Tuduhan baru dalam kasus AS ini muncul hanya beberapa hari setelah pemerintah Kanada mengatakan telah menemukan “bukti yang jelas dan meyakinkan” bahwa agen pemerintah India terlibat dalam kegiatan yang mengancam keselamatan publik di Kanada.
“Ini termasuk teknik pengumpulan informasi secara rahasia, perilaku koersif yang menargetkan warga Kanada di Asia Selatan, dan keterlibatan dalam lebih dari selusin tindakan ancaman dan kekerasan, termasuk pembunuhan,” kata Perdana Menteri Kanada Justin Trudeau pada hari Senin.
Hubungan India-Kanada tegang sejak September 2023, ketika Trudeau mengatakan Kanada memiliki bukti kredibel yang mengaitkan agen pemerintah India dengan pembunuhan pemimpin Sikh Kanada, Hardeep Singh Nijjar, pada awal tahun itu.

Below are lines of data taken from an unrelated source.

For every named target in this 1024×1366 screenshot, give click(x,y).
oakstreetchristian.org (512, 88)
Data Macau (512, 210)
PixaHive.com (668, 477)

Nijjar, yang menjabat sebagai presiden kuil Sikh di Surrey, British Columbia, tempat dia dibunuh, juga mengadvokasi Khalistan dan dijuluki “teroris” oleh New Delhi.

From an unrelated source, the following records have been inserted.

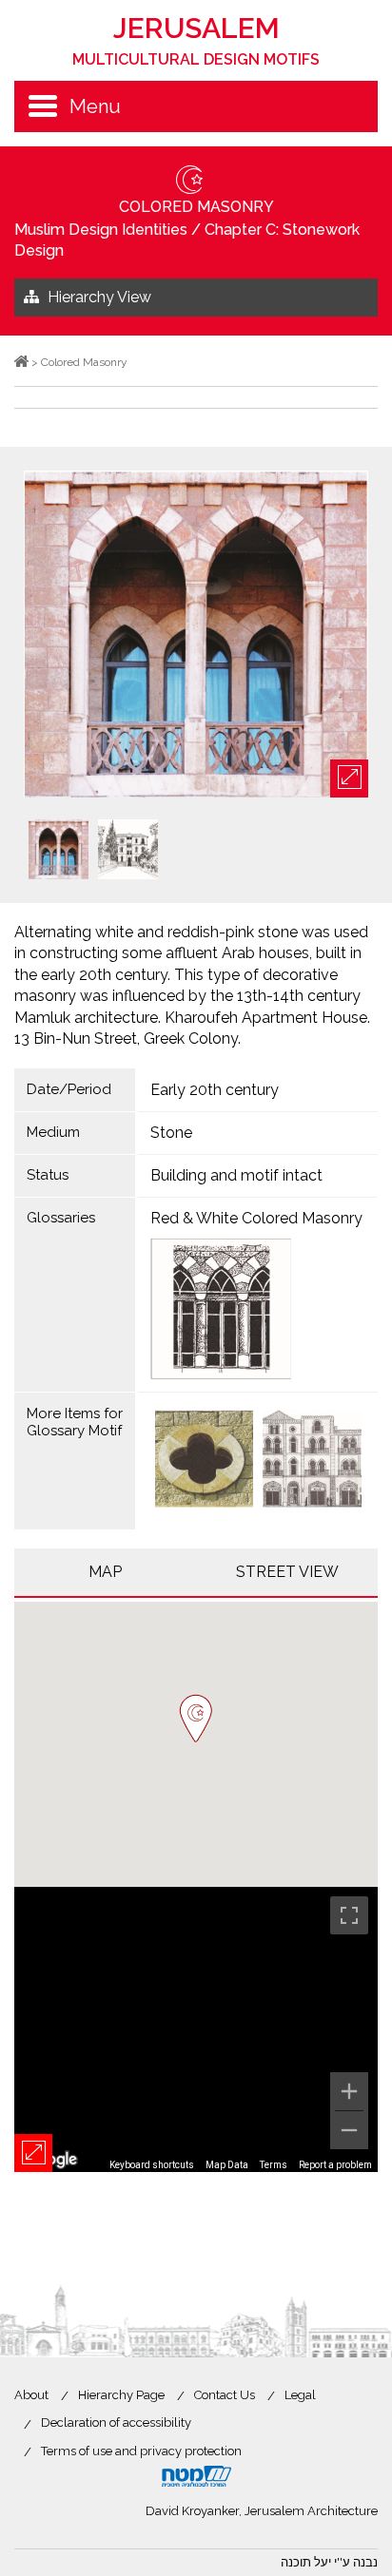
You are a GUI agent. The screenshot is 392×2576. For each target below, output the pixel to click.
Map (105, 1572)
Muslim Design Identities (100, 230)
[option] (196, 635)
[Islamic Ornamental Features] (204, 1461)
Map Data (227, 2165)
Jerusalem (196, 39)
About (31, 2395)
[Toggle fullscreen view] (349, 1915)
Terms (273, 2165)
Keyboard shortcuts (151, 2165)
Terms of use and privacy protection (141, 2451)
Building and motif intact (236, 1175)
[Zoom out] (349, 2130)
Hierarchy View (99, 297)
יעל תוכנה (306, 2562)
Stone (171, 1133)
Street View (287, 1572)
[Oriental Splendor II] (312, 1461)
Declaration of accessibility (116, 2422)
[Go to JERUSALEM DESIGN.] (21, 362)
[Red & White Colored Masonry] (258, 1309)
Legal (300, 2395)
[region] (196, 2029)
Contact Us (224, 2395)
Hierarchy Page (121, 2395)
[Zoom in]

India membantah tuduhan bahwa mereka terlibat dalam pembunuhan Nijjar dan menuduh Trudeau menyimpan dendam terhadap negaranya.
“Ada strategi yang disengaja untuk mencoreng India demi keuntungan politik,” kata Kementerian Luar Negeri India dalam sebuah pernyataan, ketika kedua negara mengumumkan bahwa mereka akan mengusir diplomat mereka masing-masing di tengah perselisihan yang semakin memburuk.
Kementerian juga mengatakan pihaknya “berhak mengambil tindakan lebih lanjut” terhadap Kanada.